Assignment:
Consider the file "advertising.xls" (attached) showing data for magazine titles, the cost of a full-color page advertisement (page), audience (subscribers), male percentage of subscribers, and household income. The objective of this project is to find out if there is any relationship among variables using regression analysis techniques. You are to write a report about your findings after analyzing the data set. You need to perform more in-depth analysis. For example, you may have to use such tools as confidence interval estimates and one or two-sample tests on the data to improve the quality of your report.
a) State your statistical objective for this data set.
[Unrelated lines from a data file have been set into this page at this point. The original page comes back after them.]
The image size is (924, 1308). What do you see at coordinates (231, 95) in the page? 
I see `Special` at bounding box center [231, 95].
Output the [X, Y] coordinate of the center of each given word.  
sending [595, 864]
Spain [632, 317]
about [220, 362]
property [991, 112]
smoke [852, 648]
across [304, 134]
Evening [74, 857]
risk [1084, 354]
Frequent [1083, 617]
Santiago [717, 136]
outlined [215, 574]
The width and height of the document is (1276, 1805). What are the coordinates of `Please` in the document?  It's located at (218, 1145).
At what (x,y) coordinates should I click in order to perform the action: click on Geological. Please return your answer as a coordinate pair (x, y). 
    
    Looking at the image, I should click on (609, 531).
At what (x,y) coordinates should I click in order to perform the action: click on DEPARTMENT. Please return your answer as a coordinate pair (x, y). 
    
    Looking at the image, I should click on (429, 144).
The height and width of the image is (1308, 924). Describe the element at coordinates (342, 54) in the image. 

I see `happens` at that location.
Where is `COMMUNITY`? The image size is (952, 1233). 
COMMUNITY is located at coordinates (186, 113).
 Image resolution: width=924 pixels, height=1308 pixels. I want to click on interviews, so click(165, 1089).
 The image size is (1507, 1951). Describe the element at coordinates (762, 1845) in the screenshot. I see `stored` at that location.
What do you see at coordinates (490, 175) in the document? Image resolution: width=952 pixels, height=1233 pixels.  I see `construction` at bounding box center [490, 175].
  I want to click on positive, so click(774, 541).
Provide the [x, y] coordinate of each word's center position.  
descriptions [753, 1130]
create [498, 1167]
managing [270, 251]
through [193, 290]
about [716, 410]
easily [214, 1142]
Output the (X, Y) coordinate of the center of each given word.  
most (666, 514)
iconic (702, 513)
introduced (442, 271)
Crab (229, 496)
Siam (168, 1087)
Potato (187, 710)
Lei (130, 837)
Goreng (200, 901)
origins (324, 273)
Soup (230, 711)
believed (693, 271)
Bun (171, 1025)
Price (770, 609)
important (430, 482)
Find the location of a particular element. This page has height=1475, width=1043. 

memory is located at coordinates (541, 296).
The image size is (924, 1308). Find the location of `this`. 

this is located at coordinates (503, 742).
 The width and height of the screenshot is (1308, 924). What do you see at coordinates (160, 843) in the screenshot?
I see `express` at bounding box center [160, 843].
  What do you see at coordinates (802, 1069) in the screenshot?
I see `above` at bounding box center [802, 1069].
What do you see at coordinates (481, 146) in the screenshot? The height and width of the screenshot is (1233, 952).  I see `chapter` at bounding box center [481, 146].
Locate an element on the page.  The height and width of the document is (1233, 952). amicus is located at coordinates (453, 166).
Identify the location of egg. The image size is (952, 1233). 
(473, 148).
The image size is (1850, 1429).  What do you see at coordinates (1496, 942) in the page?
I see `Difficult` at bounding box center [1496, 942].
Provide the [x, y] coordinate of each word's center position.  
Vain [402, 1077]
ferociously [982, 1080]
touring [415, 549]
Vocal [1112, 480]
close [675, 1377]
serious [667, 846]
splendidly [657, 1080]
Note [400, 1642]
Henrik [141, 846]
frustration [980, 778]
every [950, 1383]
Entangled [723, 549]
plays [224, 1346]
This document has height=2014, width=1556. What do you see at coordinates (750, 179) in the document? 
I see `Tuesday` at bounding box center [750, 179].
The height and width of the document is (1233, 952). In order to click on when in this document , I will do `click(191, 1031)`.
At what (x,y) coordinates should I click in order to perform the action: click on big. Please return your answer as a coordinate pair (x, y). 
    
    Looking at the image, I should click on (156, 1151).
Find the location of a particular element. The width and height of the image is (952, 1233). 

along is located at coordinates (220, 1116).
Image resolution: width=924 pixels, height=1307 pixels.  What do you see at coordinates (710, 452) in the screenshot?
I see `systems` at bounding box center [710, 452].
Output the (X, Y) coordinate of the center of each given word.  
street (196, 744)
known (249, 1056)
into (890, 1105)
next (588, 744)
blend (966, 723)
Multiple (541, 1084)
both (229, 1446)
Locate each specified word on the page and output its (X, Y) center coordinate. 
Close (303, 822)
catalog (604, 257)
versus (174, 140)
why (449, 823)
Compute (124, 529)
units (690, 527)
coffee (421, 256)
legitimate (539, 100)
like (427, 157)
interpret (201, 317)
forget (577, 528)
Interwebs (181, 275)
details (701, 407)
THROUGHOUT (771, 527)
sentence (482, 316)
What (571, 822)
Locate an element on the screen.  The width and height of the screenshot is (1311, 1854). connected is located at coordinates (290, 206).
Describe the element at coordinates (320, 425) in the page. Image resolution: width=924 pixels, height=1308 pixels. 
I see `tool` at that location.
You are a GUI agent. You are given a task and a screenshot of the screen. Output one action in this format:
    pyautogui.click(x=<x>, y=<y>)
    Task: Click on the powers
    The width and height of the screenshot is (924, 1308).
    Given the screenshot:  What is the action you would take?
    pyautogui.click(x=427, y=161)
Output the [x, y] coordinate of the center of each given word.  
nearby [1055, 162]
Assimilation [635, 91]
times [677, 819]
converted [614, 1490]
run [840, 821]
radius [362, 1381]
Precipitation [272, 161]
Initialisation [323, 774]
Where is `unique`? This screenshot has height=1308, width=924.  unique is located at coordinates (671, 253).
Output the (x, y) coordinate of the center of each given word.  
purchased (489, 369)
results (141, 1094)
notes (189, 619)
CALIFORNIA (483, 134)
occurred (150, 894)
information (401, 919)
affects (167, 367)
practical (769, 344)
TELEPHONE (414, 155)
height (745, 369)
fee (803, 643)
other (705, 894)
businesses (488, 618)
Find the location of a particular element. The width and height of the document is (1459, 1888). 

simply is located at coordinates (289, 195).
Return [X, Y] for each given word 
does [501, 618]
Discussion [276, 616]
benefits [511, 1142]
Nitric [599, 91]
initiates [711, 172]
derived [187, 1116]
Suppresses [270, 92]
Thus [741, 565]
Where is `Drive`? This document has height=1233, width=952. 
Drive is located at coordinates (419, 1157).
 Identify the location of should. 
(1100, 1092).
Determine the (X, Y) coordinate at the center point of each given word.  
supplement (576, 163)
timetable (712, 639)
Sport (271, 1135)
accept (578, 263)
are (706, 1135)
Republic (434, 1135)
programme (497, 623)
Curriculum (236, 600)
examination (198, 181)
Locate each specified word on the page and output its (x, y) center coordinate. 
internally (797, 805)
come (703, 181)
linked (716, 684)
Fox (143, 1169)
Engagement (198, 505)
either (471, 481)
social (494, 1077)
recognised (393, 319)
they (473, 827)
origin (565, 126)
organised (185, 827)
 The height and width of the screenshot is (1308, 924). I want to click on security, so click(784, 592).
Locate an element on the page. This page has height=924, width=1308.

b) Perform exploratory data analysis, such as numerical measures or the box-and-whisker plot for this data set.
c) Construct scatter diagrams for pairs of variables. Describe the relationship that you may see. Do these appear to have some association (linear or non-linear)?
d) Does a linear model appear to hold for any pair of variables? You may want to run some testing to substantiate. Why or why not.
e) Apply the best-subsets approach to model building to see if there is any variable that shouldn't be used for this
model.
f) Consider the male percentage of subscribers as categorical data, for example, if it is more than 66%, input as "male magazine," between 66% and 33% as "gender free," and less than 33% as "female magazine." Then introduce dummy variables for these data. Will this give you a meaningful (better) output for this model since
some households use male names to subscribe any magazine? Can you introduce any other dummy variables to improve your analysis? A new dummy variable can be created within the data or external data.
g) Once you determine which variables are to be used, perform a multiple regression analysis, including co-linearity, on this subset of variables.
h) Summarize and comment on your results.